FUNCTIONAL LINK BETWEEN AUTOPHAGY AND INFLAMMASOME

Autophagy is now recognized as a key adaptive response, and defective autophagy is a potential cause of numerous pathological responses, including neurodegeneration, myopathies, metabolic disturbance, autoimmunity, and excessive inflammation (Fésüs et al., 2011; Jones et al., 2013). Studies have found a mutual relationship between autophagy and inflammasomes: 1) autophagy negatively regulates inflammasome activation; 2) autophagy induction is dependent on the presence of specific inflammasome sensors; 3) inflammasomes are ultimately degraded by autophagosomes via the selective autophagic receptor p62; and 4) autophagy plays a role in the biogenesis and secretion of the proinflammatory cytokine IL-1β (Deretic, 2012b; Dupont et al., 2011; Levine et al., 2011; Shi et al., 2012; Zhou et al., 2011).

Several lines of evidence show that autophagy contributes to the inhibition of inflammasomes and excessive inflammation. Earlier studies showed that Atg16L1-deficient macrophages significantly enhanced the secretion of IL-1β and IL-18 in response to lipopolysaccharide, via Toll/IL-1 receptor domain-containing adaptor inducing IFN-β (TRIF)-dependent activation of caspase-1 (Saitoh et al., 2008). In addition, mice with hypomorphic ATG16L1 protein expression and Crohn’s disease patients carrying the ATG16L1 risk allele showed abnormalities in the granule exocytosis pathway of Paneth cells, and intestinal injury responses (Cadwell et al., 2008). During Shigella flexneri infection, the activation of autophagy triggered by bacteria-induced vacuolar membrane remnants is required for dampening the inflammatory response (Dupont et al., 2009). In the model of mutant superoxide dismutase (SOD) 1-induced neuroinflammation, autophagy activation as a stress response to the accumulated cytosolic SOD1 has a beneficial role in the inhibition of inflammation and IL-1β release (Meissner et al., 2010a). Autophagy is also required to control the processing and secretion of IL-1β, IL-18, and IL-23 (Harris et al., 2011; Peral de Castro et al., 2012).
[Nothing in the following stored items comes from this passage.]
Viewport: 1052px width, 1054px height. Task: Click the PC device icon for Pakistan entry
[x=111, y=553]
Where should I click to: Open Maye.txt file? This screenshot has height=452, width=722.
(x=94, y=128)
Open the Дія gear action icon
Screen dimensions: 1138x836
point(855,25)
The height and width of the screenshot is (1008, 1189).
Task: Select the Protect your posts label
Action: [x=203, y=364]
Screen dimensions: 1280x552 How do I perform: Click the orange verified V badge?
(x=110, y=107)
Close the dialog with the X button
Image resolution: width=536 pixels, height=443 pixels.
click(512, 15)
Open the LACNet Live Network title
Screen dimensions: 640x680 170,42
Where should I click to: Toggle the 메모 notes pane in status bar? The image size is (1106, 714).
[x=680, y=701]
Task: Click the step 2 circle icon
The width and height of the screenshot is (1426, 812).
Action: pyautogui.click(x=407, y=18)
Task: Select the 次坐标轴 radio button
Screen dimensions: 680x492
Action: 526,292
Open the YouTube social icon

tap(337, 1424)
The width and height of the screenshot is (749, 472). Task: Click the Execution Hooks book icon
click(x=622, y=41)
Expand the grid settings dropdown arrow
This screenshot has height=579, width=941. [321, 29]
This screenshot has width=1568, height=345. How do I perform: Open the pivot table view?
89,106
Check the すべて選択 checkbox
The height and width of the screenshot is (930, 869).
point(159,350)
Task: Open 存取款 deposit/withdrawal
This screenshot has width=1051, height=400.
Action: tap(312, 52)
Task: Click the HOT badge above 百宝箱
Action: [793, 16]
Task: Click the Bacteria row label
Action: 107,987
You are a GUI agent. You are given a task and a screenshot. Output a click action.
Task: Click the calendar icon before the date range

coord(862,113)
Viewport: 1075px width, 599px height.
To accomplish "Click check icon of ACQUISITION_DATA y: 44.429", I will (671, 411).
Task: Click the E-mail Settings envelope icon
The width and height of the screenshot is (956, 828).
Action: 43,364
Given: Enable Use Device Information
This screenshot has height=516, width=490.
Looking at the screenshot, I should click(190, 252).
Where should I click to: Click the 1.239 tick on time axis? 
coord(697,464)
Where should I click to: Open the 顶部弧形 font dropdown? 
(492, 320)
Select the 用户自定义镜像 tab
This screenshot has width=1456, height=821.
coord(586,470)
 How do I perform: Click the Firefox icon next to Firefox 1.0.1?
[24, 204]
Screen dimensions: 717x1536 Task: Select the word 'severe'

Blockade of autophagy augments the secretion of IL-23 in macrophages and dendritic cells after stimulation with specific toll-like receptor ligands, and this depends on IL-1R signaling (Peral de Castro et al., 2012). Many studies have indicated that the autophagic machinery plays a critical role in the negative control of the induction and activation of inflammatory immune responses. In addition, Ipaf, an NLR family member, and caspase-1 negatively regulate Shigella-induced autophagy in macrophages (Suzuki et al., 2007), suggesting a negative regulatory role of some inflammasomes in autophagy activation during bacterial infection.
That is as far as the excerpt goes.